**To be done:**
1. Summarize the text on autumn events in three sentences.
2. Transcribe the part of the records that opens with the line containing "Task: Visit Okta.com from the header" and closes with the line containing "[x=739, y=152]", including both of those lines.

Wine and Cheese Market @ Hopkins Vineyard

Hopkins Vineyard overlooking beautiful Lake Waramaug is a perfect spot to visit this autumn. If you are foodies that love wine and cheese, don’t miss the Wine and Cheese Market on October 19 from 11 a.m. to 5 p.m.

Hopkins Vineyard has teamed up with Jones Winery, Land of Nod Winery, Spring Hill Vineyards and Sunset Meadow Vineyards to host a wine and cheese tasting and market. This event will feature wine from each of the vineyards as well as cheese and food samples from a host of local vendors. Another highlight of this event are the handmade gift items from talented local craftspeople and artisans that will be for sale. If you want a bit more than cheese samples, not to worry, food for purchase will be available from the Clambaking Company. This company specializes in fresh seafood and BBQ, so there will be something to delight every palate.

Hopkins Vineyard is located on 25 Hopkins Road in Warren Connecticut. The tickets for this event are $25 per person and $12 for a designated driver. For tickets click here.

If you miss this event, keep in mind that the picnic area at Hopkins Vineyard is open daily this October. You can either bring your own picnic lunch and pick up a bottle of Hopkins wine from the shop or purchase one of the cheese platters stocked with Arethusa and other gourmet cheeses at the shop.

Native American Ceremony and Dancers Celebrate the New Algonquian Village @ Institute for Native American Studies

The Institute for American Indian Studies on 38 Curtis Road in Washington has good reason to celebrate and you are invited to join the fun at the Algonquian Village Renewal Ceremony on October 12 from 3 p.m. to 5 p.m.

[Pointing records for text and elements]
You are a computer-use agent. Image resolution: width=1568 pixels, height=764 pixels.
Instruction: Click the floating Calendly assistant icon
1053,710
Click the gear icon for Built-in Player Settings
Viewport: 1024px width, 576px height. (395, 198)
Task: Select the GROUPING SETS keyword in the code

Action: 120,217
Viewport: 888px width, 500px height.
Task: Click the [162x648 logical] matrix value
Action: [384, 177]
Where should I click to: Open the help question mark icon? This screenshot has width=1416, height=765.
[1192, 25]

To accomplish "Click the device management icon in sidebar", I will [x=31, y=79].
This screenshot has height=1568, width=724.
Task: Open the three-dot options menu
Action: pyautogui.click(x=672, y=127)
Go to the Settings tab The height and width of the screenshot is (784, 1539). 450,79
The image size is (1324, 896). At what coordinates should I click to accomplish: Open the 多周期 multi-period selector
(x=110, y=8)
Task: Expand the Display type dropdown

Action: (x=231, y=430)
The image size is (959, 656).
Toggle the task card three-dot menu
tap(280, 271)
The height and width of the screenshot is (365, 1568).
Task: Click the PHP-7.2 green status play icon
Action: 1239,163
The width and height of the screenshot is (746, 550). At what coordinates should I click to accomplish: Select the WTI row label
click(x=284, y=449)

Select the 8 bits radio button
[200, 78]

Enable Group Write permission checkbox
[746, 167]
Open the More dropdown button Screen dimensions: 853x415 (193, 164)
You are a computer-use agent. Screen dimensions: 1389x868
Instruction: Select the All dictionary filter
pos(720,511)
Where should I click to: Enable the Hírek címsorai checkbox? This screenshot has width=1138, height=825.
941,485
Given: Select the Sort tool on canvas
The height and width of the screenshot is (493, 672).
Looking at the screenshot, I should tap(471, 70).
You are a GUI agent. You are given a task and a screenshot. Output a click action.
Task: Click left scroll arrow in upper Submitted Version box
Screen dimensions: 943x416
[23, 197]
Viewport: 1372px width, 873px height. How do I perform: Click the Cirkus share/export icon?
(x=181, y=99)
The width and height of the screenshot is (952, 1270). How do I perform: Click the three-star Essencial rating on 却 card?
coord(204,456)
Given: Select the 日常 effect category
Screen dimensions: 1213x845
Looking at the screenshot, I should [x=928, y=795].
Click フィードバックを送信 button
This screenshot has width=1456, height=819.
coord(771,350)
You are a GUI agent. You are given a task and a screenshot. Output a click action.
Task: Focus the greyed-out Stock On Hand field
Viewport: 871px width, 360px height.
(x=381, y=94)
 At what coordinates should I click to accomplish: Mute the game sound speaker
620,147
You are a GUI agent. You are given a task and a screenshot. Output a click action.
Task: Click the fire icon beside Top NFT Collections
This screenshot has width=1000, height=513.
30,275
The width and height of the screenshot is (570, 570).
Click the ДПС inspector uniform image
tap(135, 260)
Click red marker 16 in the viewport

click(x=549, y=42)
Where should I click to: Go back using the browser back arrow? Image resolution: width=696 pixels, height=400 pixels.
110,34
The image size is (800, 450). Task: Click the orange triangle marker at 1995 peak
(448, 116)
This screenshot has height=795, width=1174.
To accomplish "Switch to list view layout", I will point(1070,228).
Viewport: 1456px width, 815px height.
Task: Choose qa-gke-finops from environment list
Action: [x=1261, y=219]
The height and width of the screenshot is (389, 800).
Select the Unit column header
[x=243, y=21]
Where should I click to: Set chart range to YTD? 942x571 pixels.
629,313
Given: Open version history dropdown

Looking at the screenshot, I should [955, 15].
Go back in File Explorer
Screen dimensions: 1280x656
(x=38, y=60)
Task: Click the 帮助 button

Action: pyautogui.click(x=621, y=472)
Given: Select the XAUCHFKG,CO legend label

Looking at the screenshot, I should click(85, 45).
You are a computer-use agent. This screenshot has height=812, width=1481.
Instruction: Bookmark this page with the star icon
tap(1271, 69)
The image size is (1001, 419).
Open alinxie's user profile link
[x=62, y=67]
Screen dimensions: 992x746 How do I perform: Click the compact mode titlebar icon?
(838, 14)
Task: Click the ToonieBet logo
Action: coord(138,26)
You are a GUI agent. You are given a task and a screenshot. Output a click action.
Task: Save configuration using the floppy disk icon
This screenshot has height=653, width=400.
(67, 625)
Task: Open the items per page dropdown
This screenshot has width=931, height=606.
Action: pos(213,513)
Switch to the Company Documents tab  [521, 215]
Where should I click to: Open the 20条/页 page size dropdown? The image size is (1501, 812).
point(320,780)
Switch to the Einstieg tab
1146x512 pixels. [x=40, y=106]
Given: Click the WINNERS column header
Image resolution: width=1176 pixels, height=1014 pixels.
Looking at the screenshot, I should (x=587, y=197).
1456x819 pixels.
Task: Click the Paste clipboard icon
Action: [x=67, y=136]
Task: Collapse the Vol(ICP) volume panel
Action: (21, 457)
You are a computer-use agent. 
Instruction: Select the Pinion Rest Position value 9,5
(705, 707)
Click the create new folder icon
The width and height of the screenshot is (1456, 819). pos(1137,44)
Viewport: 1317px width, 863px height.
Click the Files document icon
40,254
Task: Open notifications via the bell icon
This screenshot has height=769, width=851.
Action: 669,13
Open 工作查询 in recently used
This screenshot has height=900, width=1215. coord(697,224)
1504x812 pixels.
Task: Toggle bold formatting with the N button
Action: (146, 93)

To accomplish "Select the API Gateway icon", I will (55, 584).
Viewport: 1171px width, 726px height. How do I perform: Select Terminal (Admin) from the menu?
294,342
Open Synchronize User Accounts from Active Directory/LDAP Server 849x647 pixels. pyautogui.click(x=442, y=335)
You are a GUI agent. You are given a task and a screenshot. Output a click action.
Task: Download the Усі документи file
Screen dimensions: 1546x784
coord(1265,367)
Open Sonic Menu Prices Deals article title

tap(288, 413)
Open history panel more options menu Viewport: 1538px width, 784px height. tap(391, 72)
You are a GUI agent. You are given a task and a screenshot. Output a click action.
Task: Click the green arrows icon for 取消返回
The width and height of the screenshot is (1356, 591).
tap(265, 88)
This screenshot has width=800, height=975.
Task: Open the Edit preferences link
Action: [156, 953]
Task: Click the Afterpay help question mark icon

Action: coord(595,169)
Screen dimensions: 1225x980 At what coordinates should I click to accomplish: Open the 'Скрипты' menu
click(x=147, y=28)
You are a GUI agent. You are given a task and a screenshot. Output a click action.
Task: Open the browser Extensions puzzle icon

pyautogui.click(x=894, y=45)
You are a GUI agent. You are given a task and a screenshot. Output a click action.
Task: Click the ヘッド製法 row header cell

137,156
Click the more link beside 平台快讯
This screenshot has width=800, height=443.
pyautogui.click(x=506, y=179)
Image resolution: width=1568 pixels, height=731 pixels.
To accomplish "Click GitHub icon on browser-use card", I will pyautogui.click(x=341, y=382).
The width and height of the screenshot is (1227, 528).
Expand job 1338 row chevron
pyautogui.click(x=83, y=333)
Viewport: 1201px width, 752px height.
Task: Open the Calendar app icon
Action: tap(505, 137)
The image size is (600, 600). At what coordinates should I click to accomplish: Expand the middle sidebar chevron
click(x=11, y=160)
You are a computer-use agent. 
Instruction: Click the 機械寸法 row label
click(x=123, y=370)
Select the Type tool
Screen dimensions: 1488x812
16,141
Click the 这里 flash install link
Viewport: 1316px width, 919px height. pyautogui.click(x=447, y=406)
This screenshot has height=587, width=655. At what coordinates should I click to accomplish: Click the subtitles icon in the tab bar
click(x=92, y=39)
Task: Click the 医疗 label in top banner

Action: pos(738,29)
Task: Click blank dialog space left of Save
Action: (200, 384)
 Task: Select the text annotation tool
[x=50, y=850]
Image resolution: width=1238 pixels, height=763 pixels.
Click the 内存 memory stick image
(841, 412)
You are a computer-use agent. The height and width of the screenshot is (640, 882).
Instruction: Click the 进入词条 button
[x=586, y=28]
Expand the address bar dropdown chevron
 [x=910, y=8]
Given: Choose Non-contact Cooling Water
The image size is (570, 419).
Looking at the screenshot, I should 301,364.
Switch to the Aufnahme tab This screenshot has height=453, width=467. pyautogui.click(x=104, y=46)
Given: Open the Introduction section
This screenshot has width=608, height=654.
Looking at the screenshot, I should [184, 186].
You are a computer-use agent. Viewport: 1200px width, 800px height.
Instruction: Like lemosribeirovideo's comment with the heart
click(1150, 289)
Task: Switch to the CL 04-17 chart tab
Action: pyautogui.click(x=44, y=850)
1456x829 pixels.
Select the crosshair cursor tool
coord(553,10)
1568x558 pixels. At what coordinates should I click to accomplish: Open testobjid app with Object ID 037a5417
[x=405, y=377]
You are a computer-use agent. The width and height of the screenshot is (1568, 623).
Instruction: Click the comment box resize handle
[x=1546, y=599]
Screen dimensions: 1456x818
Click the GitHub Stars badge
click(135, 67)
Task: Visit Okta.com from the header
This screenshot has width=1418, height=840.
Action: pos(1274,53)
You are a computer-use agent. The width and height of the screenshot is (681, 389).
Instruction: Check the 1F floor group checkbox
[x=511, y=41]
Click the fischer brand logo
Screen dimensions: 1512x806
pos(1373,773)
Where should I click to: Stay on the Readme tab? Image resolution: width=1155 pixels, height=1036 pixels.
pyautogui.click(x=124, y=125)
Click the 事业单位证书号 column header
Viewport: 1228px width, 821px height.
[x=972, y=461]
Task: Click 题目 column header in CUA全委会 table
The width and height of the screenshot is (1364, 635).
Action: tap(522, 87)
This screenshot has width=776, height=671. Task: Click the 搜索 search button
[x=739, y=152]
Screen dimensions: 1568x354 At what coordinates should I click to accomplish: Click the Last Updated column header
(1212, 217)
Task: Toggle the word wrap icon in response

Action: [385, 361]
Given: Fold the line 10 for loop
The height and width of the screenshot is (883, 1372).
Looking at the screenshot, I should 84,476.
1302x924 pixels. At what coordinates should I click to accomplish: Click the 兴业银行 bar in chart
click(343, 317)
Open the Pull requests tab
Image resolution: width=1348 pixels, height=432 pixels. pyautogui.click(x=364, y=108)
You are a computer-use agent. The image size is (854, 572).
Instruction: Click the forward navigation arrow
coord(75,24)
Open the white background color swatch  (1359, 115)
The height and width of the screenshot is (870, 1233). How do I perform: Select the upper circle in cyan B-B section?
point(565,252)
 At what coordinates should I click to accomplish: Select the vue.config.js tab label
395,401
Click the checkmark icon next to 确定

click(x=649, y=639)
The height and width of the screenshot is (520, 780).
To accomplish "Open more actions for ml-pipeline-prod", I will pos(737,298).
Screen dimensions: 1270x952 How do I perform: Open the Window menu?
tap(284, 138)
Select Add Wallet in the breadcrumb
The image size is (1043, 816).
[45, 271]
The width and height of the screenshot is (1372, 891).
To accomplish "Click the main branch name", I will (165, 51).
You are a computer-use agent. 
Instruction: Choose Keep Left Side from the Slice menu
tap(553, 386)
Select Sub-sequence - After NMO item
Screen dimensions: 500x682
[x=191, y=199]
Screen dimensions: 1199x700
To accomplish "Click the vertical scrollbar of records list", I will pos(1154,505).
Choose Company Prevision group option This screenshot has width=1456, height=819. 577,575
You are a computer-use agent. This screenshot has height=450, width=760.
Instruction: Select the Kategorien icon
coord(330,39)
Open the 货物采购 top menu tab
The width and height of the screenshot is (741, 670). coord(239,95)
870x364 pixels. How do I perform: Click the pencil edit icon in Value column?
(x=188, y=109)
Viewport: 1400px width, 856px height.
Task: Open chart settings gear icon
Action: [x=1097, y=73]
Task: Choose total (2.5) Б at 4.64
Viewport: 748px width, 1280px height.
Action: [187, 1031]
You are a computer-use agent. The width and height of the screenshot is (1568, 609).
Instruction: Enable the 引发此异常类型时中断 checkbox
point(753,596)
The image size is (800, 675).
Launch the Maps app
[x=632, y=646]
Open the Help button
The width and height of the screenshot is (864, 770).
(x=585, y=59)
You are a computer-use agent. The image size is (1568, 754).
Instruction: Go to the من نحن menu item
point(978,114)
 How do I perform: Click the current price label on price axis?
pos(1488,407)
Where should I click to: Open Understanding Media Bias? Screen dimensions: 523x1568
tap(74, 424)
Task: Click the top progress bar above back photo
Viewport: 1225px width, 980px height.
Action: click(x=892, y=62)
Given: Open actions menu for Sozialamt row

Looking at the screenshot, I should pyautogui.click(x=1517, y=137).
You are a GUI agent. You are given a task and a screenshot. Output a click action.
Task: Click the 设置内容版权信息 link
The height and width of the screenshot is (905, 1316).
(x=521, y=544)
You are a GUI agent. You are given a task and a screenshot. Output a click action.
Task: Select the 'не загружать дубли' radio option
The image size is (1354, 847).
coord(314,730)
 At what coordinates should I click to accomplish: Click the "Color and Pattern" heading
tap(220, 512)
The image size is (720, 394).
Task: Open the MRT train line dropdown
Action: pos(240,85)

**Answers to the exercise:**
1. Hopkins Vineyard in Warren, Connecticut, is teaming up with Jones Winery, Land of Nod Winery, Spring Hill Vineyards and Sunset Meadow Vineyards to host a Wine and Cheese Market on October 19 from 11 a.m. to 5 p.m. The event will offer wine, cheese and food samples, handmade gifts from local craftspeople, and seafood and BBQ for purchase from the Clambaking Company. Tickets cost $25 per person and $12 for a designated driver, and the Institute for American Indian Studies in Washington is inviting visitors to its Algonquian Village Renewal Ceremony on October 12 from 3 p.m. to 5 p.m.

2.
Task: Visit Okta.com from the header
This screenshot has width=1418, height=840.
Action: pos(1274,53)
You are a computer-use agent. The width and height of the screenshot is (681, 389).
Instruction: Check the 1F floor group checkbox
[x=511, y=41]
Click the fischer brand logo
Screen dimensions: 1512x806
pos(1373,773)
Where should I click to: Stay on the Readme tab? Image resolution: width=1155 pixels, height=1036 pixels.
pyautogui.click(x=124, y=125)
Click the 事业单位证书号 column header
Viewport: 1228px width, 821px height.
[x=972, y=461]
Task: Click 题目 column header in CUA全委会 table
The width and height of the screenshot is (1364, 635).
Action: tap(522, 87)
This screenshot has width=776, height=671. Task: Click the 搜索 search button
[x=739, y=152]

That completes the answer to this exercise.